1 Jhpiego –an Affiliate of Johns Hopkins University–, Abuja, Nigeria

2 Department of Community Medicine, University of Calabar, Cross River State, Nigeria

3 Department of Obstetrics and Gynaecology, Federal University Teaching Hospital, Abakiliki, Ebonyi State, Nigeria

4 Texila American University, Georgetown, Guyana


Background: The fertility rate is high and the contraceptive prevalence rate is very low in Nigeria. Thus, women in Nigeria are exposed to the dangers of unwanted and unplanned pregnancies.
Objective: The current study aimed to determine the levels of knowledge, attitudes, and contraceptive preferences among couples in selected health facilities in Ebonyi State so as to recommend a package of intervention to increase contraception uptake.
Methods: This cross-sectional descriptive quantitative study used questionnaires administered by the researchers themselves among 128 postpartum women who were current users of contraceptive methods in Izzi, Ezza South, and Ikwo local government areas of Ebonyi State, Nigeria from January 1, 2016 to June 30, 2017. Informed consent was obtained from participants.
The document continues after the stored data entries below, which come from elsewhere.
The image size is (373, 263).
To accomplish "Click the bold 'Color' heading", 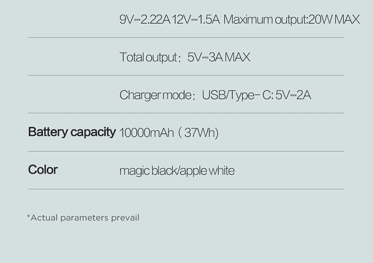I will (x=43, y=170).
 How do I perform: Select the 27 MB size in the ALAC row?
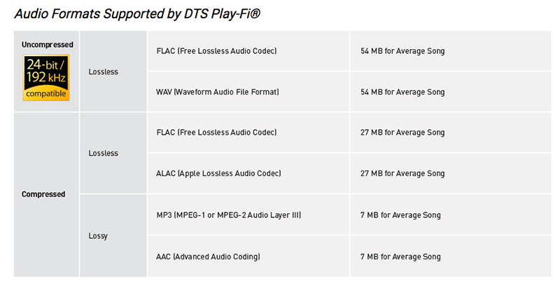(x=403, y=173)
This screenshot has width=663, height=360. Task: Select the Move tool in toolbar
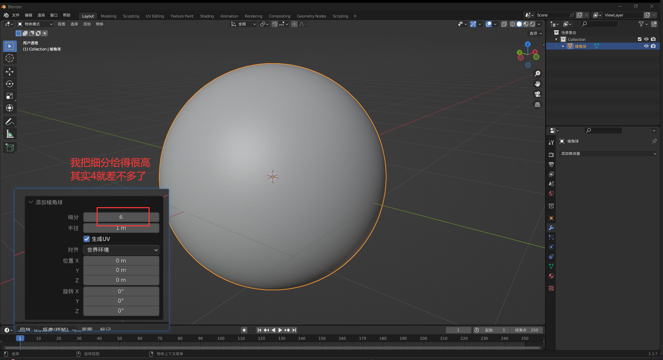[x=10, y=71]
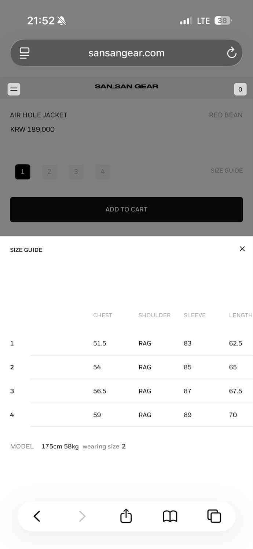
Task: Close the Size Guide panel
Action: point(242,249)
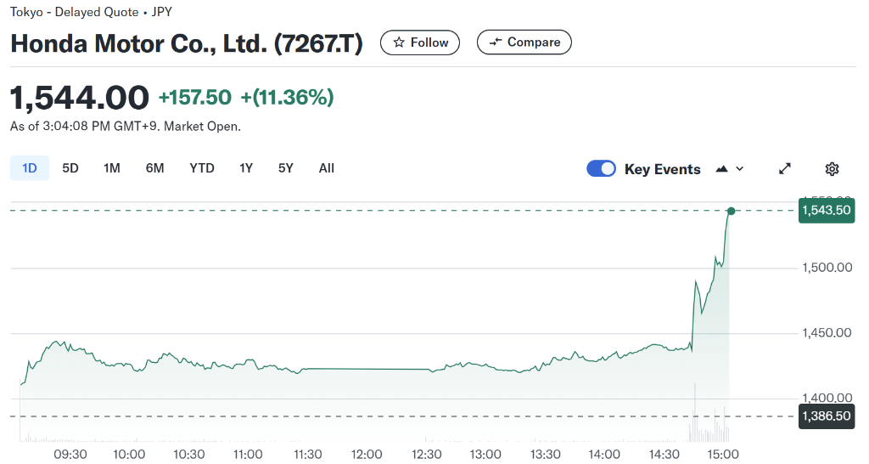Select the 1D time range tab
The image size is (869, 464).
(30, 168)
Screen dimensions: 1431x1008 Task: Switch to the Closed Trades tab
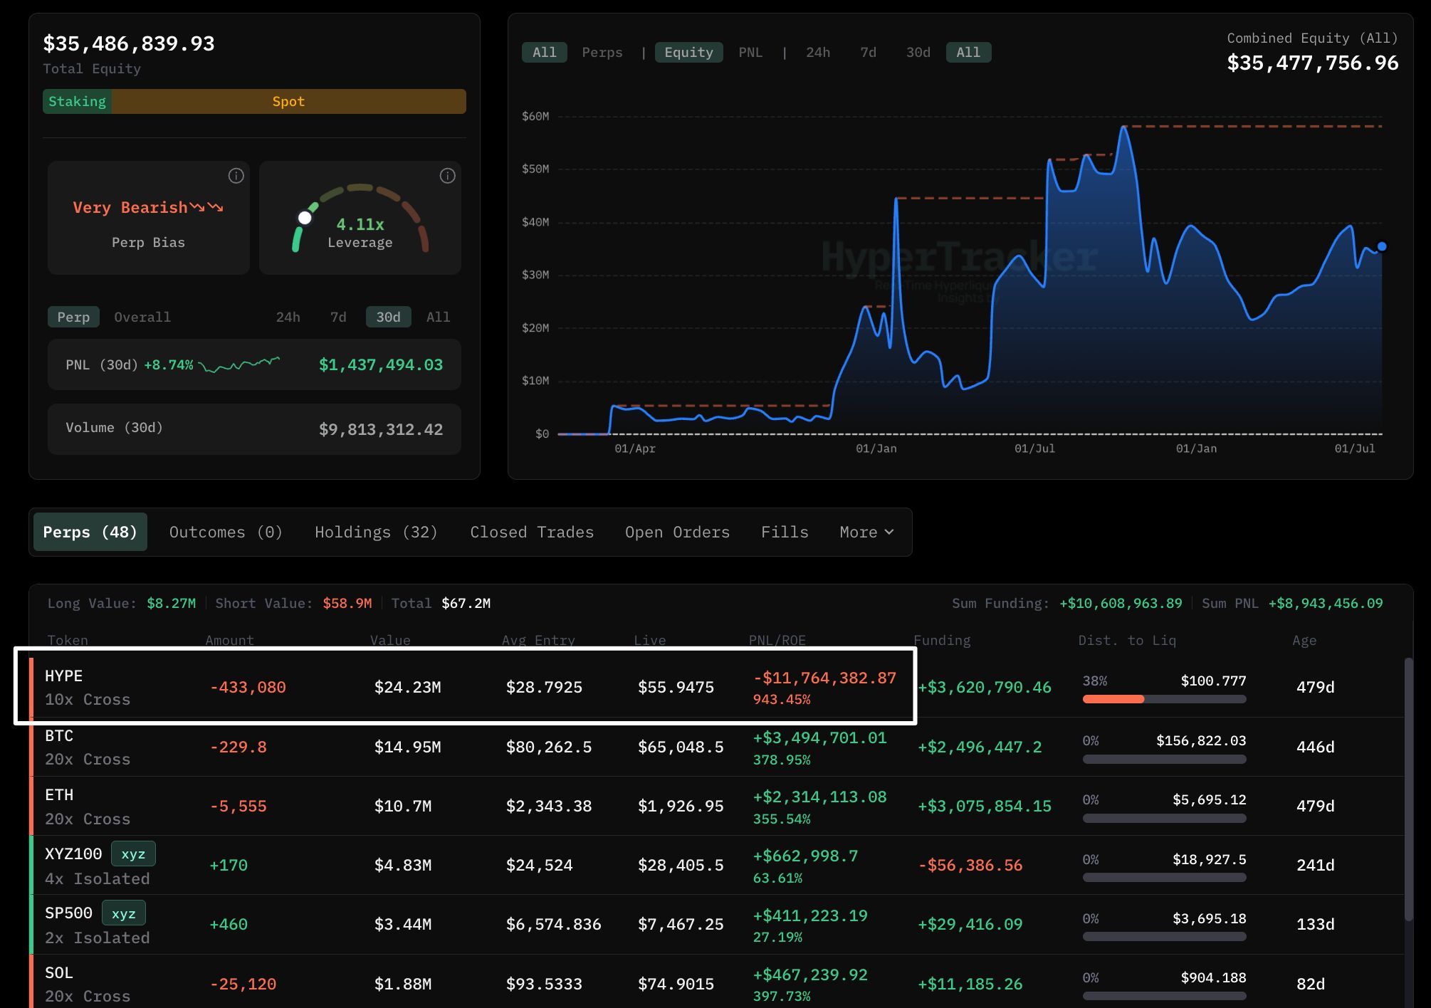point(532,532)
Data was analyzed using SPSS version 20. Simple percentages were used to report categorical variables.
Results: The study results showed that most of the respondents (49%) had a secondary education, were aged above 20 years, and were mainly employed as civil servants with an average monthly income of $47.20. About 69% had less than 5 living children. Most respondents knew about contraception as a means of delaying pregnancy or limiting the number of children (37%) and recommended its use for family/society (46%). The most commonly used contraceptive methods were implants and injectable ones, while the IUD was the least preferred. Both implants and injectable contraceptives were recommended by friends and believed to be highly effective.
Conclusion: The current study showed that knowledge and positive attitude of participants towards family planning was high, comparable to studies in other parts of the world. Further research on determinants of postpartum use of family planning methods among this population is recommended.